What needs to be done> Within the entries below, find each line containing the word "Policy" and copy it.

Data supplied>
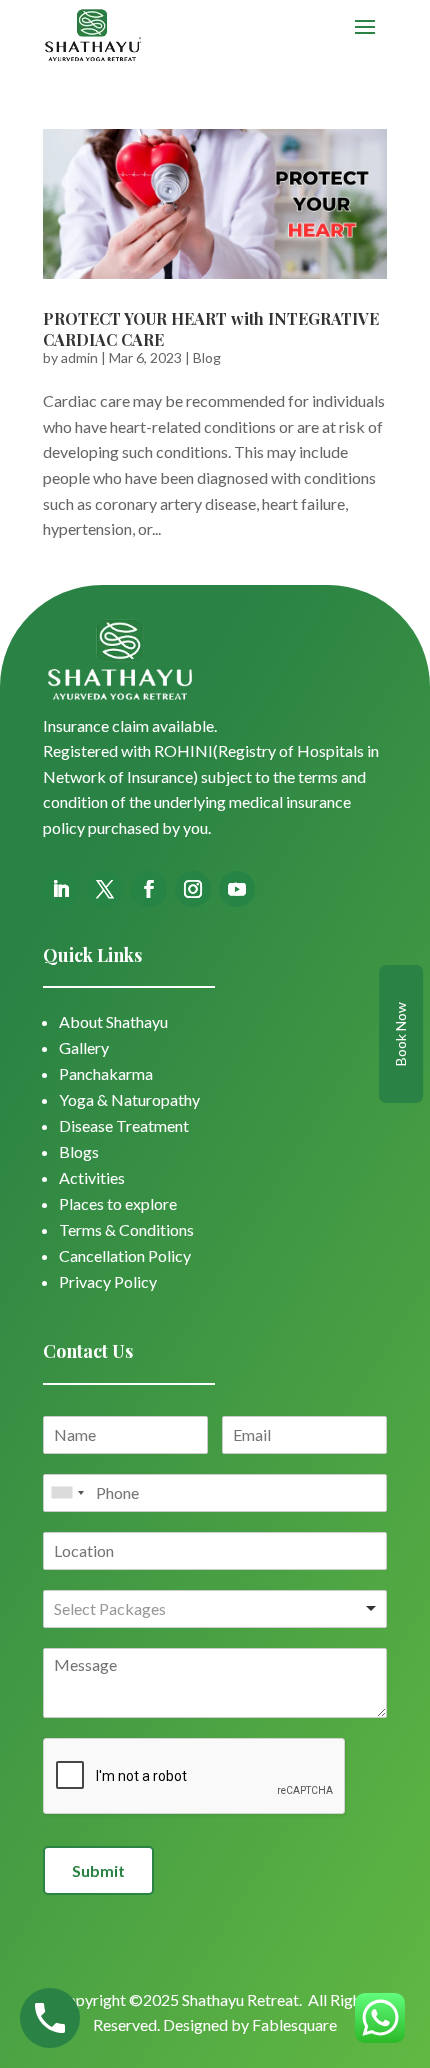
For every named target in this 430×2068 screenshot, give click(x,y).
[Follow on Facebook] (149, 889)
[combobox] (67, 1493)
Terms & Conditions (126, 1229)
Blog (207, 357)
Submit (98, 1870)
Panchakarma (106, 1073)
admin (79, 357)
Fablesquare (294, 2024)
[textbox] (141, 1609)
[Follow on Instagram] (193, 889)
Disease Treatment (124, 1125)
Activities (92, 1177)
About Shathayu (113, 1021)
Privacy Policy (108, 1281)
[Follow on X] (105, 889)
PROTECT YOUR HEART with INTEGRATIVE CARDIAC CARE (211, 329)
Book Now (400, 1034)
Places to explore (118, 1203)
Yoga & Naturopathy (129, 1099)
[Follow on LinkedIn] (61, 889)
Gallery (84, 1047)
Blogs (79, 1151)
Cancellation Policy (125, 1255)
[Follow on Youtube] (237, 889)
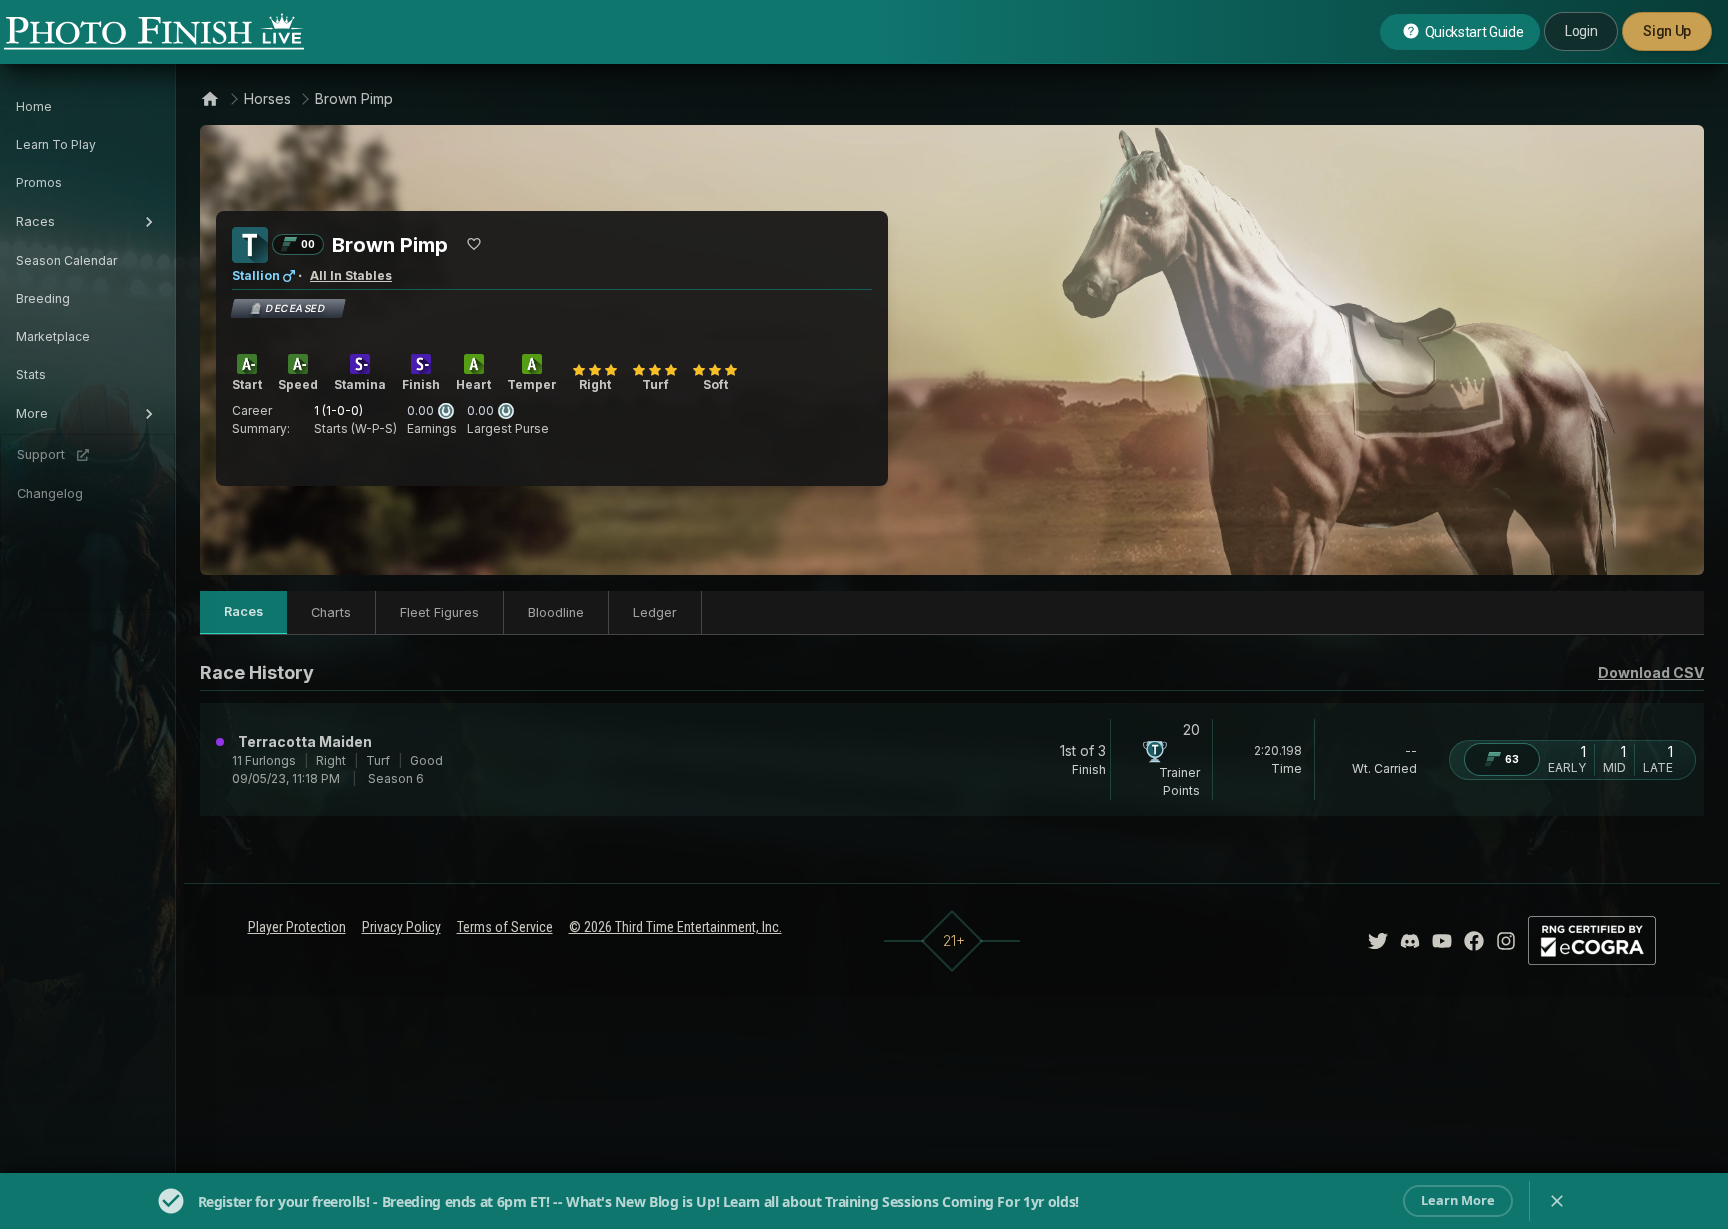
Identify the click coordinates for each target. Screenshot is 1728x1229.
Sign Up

Result of the task>
Privacy Policy (108, 1281)
Cancellation Policy (125, 1255)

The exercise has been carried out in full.